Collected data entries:
§ §
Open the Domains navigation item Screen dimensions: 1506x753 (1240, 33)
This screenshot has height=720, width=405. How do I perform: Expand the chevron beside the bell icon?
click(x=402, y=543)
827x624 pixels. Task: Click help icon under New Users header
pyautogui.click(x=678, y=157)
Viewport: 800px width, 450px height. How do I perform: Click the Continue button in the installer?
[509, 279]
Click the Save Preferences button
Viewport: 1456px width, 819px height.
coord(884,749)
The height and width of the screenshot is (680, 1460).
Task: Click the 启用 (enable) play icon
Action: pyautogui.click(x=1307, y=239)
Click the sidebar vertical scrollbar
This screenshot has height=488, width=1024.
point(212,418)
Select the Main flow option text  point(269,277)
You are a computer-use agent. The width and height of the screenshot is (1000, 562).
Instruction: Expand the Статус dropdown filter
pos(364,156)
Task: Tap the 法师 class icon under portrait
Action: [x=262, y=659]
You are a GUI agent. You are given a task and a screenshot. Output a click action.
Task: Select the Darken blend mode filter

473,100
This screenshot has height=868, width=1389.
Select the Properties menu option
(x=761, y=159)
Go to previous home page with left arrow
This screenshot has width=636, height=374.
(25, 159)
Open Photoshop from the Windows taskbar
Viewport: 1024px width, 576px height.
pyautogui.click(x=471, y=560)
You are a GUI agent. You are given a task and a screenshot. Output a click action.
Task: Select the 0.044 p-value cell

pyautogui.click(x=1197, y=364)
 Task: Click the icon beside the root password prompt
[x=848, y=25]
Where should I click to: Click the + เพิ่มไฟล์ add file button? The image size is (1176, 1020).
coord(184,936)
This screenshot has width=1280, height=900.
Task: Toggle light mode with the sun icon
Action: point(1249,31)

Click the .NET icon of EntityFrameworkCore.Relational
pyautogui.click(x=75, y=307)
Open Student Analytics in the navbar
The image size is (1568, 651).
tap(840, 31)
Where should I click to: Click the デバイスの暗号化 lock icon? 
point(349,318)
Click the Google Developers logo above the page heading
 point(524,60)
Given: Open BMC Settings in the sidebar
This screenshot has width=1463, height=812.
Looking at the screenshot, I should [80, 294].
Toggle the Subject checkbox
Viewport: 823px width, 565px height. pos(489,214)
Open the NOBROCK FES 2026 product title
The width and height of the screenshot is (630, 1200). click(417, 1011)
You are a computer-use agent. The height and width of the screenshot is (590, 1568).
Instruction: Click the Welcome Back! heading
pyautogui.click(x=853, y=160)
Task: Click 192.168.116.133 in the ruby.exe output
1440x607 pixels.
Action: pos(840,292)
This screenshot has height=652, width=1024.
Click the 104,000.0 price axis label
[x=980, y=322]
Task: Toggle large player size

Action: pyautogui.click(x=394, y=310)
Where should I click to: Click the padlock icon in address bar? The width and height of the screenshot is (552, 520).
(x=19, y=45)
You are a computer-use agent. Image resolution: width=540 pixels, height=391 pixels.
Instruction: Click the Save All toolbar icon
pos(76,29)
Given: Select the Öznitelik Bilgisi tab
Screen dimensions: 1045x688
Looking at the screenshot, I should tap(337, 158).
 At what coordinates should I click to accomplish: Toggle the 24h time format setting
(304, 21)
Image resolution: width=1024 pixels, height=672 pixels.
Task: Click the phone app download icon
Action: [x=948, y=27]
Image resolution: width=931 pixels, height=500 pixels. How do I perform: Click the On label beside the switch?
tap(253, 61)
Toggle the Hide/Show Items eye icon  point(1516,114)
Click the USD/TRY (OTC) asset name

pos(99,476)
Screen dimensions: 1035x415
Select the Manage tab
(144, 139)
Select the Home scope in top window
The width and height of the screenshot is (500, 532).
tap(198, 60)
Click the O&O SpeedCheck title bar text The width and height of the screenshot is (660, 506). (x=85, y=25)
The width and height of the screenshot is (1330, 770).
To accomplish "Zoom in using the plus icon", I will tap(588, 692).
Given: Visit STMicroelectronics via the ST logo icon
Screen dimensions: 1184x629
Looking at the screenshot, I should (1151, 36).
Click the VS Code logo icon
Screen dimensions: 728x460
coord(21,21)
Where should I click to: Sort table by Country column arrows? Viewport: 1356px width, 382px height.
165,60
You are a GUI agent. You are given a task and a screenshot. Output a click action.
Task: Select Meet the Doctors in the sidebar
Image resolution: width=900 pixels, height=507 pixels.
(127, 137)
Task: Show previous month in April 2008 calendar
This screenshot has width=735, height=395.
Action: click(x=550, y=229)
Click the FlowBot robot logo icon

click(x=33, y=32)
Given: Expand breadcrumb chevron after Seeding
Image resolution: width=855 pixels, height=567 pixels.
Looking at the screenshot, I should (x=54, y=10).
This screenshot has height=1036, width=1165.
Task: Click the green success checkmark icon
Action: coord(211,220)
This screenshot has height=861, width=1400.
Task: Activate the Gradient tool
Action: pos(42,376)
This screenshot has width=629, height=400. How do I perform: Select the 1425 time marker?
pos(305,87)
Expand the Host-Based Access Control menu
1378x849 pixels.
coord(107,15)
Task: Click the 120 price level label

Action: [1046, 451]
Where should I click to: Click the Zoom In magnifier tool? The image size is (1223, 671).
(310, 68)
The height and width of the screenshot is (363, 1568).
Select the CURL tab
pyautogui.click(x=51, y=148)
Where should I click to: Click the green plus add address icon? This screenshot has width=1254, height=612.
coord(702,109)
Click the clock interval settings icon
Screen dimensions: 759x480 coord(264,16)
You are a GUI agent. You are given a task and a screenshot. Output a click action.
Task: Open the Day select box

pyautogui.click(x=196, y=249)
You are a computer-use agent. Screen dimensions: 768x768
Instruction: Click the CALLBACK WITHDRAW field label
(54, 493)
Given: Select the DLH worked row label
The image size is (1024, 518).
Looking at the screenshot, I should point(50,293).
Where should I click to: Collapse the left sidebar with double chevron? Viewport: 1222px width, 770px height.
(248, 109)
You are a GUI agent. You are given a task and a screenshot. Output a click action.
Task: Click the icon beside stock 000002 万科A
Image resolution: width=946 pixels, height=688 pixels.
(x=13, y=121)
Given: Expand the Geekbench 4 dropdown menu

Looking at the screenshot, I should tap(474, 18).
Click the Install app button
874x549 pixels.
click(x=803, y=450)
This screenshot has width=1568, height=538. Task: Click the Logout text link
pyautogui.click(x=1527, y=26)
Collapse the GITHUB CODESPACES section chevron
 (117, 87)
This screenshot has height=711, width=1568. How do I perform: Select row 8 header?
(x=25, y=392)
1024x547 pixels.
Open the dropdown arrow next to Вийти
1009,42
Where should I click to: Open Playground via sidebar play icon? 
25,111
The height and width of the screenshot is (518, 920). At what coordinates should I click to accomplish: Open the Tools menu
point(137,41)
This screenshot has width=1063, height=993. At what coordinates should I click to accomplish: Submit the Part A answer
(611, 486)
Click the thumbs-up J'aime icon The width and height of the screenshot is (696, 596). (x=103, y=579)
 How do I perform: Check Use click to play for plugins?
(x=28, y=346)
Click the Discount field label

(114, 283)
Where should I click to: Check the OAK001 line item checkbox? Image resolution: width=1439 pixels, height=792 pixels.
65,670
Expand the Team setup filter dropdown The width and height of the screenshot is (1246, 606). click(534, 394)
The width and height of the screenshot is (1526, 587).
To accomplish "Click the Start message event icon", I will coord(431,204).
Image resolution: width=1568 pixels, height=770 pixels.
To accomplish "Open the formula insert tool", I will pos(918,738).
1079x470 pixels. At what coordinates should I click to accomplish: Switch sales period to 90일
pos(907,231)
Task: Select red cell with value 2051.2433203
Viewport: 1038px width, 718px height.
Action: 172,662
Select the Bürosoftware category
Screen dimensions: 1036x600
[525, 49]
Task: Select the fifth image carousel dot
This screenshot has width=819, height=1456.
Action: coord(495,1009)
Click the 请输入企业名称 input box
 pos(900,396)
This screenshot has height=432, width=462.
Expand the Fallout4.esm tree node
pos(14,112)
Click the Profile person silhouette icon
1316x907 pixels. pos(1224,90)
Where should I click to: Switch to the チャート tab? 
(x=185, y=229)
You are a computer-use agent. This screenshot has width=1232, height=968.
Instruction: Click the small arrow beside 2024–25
§ §
WHAT YOU HAVE TO DO:
The response consists of the lines above that contain "will".

ANSWER BELOW:
To accomplish "Zoom in using the plus icon", I will tap(588, 692).
To accomplish "Click the Start message event icon", I will coord(431,204).
To accomplish "Open the formula insert tool", I will pos(918,738).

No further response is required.